Podczas bitwy był taki moment, iż oddział Jabłonowskiego dogalopował do osady Penzing . Miejscowość ta leży bezpośrednio nad rzeką Wienflus i do miejsca w którym uciekała turecka arrnia  było, plus minus, 2,5 km . Sobieski powinien za oddziałem Jabłonowskiego skierować całą stojącą jemu do dyspozycji kawalerię , która przecięłaby armi tureckiej drogę odwrotu . Jest mało prawdopodobne by zniszczył ich wszystkich , z pewnością jednak dużo. Pod Wiedniem Turcy zbudowali obóz jakiego w Europie jeszcze nie widziano, stało tam 25.000tyś. samych namiotów , a więc więcej niż  polskiego wojska , i cały szkopuł polegał na tym , że Sobieski jeśli chciał swoich wojskowych posłać za Turkami - żeby ich spędzić razem - musiałby  wpierw oblecieć te wszystkie namioty !

Inne zdanie na ten temat ma Wimmer, ( historyk dostosowawczy, jak mniemam) , posłuchajmy co on ma na ten temat do powiedzenia. Cytuję :

"Przecięcie drogi ich odwrotu (Turkom p.m.) przez mosty na Wiedence  (Wienflus), jak to planował przed bitwą Sobieski , nie powiodło się / Obejście ich (obozy p.m.) było niemożliwe bo było  za daleko /. "   (k. cyt. p.m.)

Czy taki "geniusz wojskowy" – za jakiego uważają króla Jana polscy historycy - nie powinien wkalkulować w swoje dowodzenie  przeróżnych wariantów zniszczenia nieprzyjaciół przed bitwą ? Czy pisze się w naukowych bądź co bądź - rozprawach , co fantazja podpowie ?  następny cytat :

"O użyciu większych sił do pościgu nie było mowy, gdyż konie jazdy polskiej były zmęczone dwudniowym pochodem przez las Wiedeński i szarżą w trudnym terenie , żywiły się zaś przez cały czas tylko liśćmi z drzew." (k.c.)

 

He he he. Tak to jest , jak przeintelektualizowane typy zabierają się za za rzeczy na których się nie znają , i  ­pierwszego konia w swoim życiu – zobaczyli  w ZOO.

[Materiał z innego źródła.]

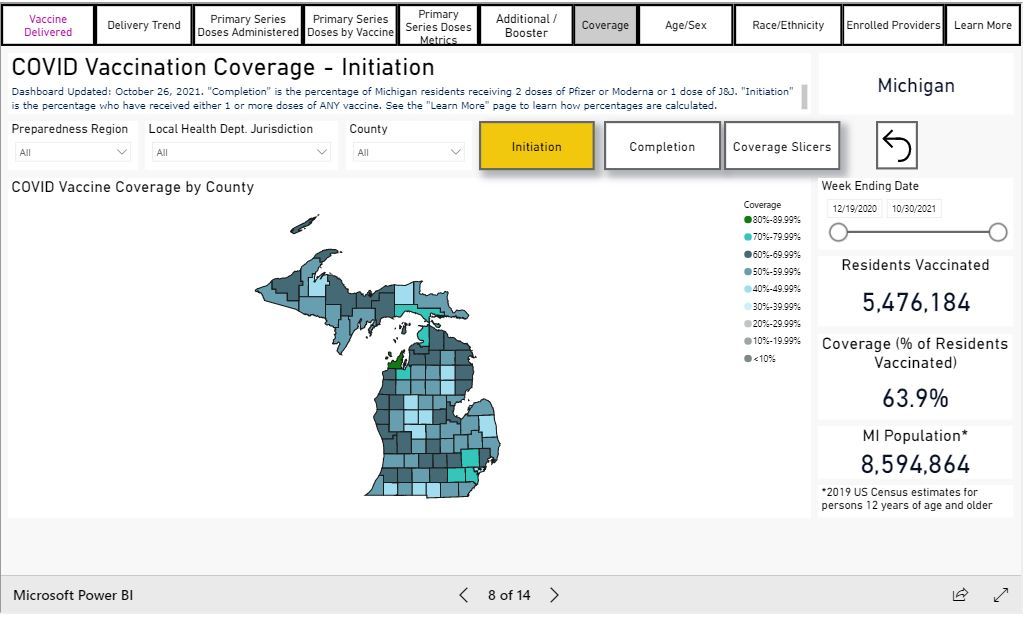This screenshot has width=1026, height=617.
Task: Click the right handle of date slider
Action: pos(997,232)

Dodaje Wimmer równocześnie; ".....że za nieprzyjacielem (uciekającym p.m. ) , wysłano całą kawalerię w sile 2300 jeźdców , ale akcja nie wypaliła , bo oddział  pod dowództwem Anastazego Miączyńskiego zabłądził -przechodząc obok miejsca gdzie zatrzymał się Wielki Wezyr“.

Komu on takie brednie wciska ? Kto w to wszystko bezkrytycznie uwierzył ? Sam autor powyższych cytatów broniąc koncepcji Sobieskiego pisał,  że do tego nadawały się oddziały polskiej konnicy i dzięki znakomitym koniom i doskonałemu wyszkoleniu jazdy , która mogła wykonywać druzgocące uderzenia w galopie - tych ciosów nie zadawała ! A o tym zabłądzeniu już lepiej nie wspominać !

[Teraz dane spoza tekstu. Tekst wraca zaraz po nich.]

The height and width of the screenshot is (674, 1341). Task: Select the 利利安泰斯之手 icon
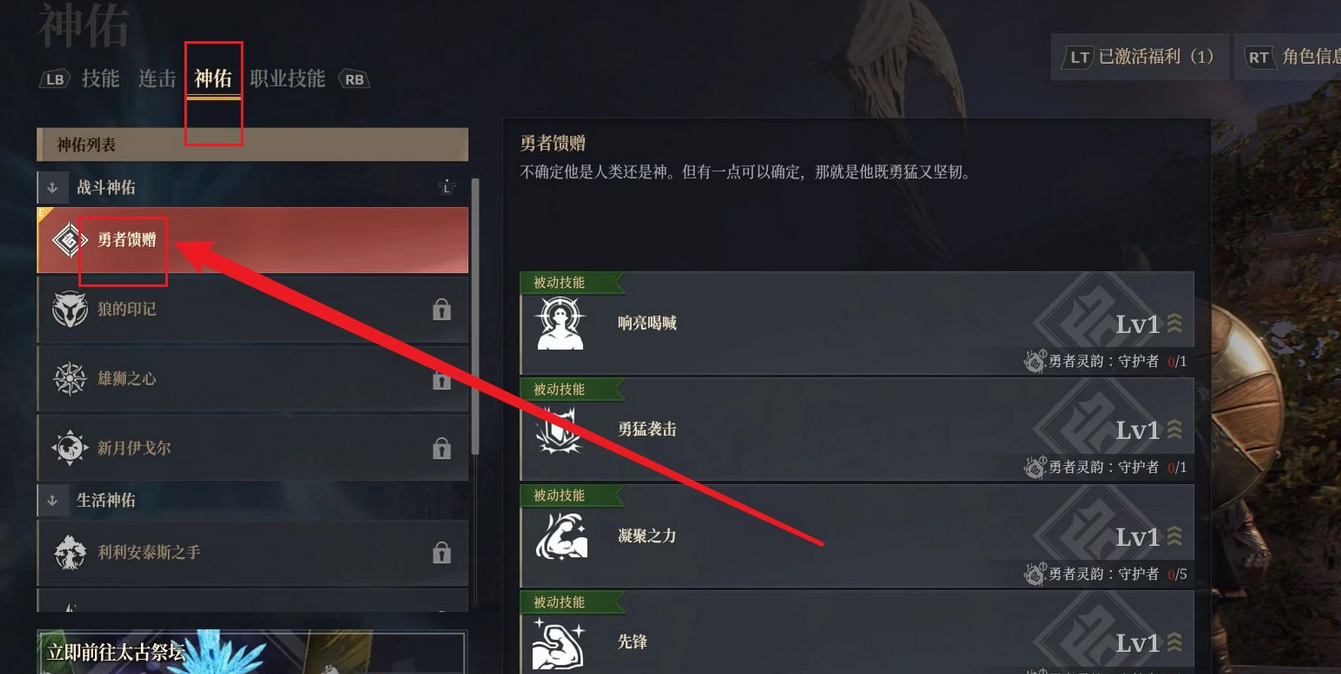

W życiu ludziom różnie się układa i sądzę że jest to z pewnych względów w porządku.  Kiedy prof. Wimmer mozolił się nad rozwikłaniem zagadki  "Sobieski pod Wiedniem" na państwowej posadce w ciepłym pomieszczenu i przy przestronnym biureczku , ja chodziłem w błocie i słocie, robiąc setki kilometrów, na własnych nogach - za plugiem . I Bóg mi świadkiem , że tego nigdy nie żałowałem . Jedną z setek korzyści i doświadczeń  które wówczas zdobyłem to ta , że wiem ile jedna para koni  ciągnąc pług przez 10 - 15 - dni po 11 godźin dziennie może  wytrzymać - a Wimmer nie !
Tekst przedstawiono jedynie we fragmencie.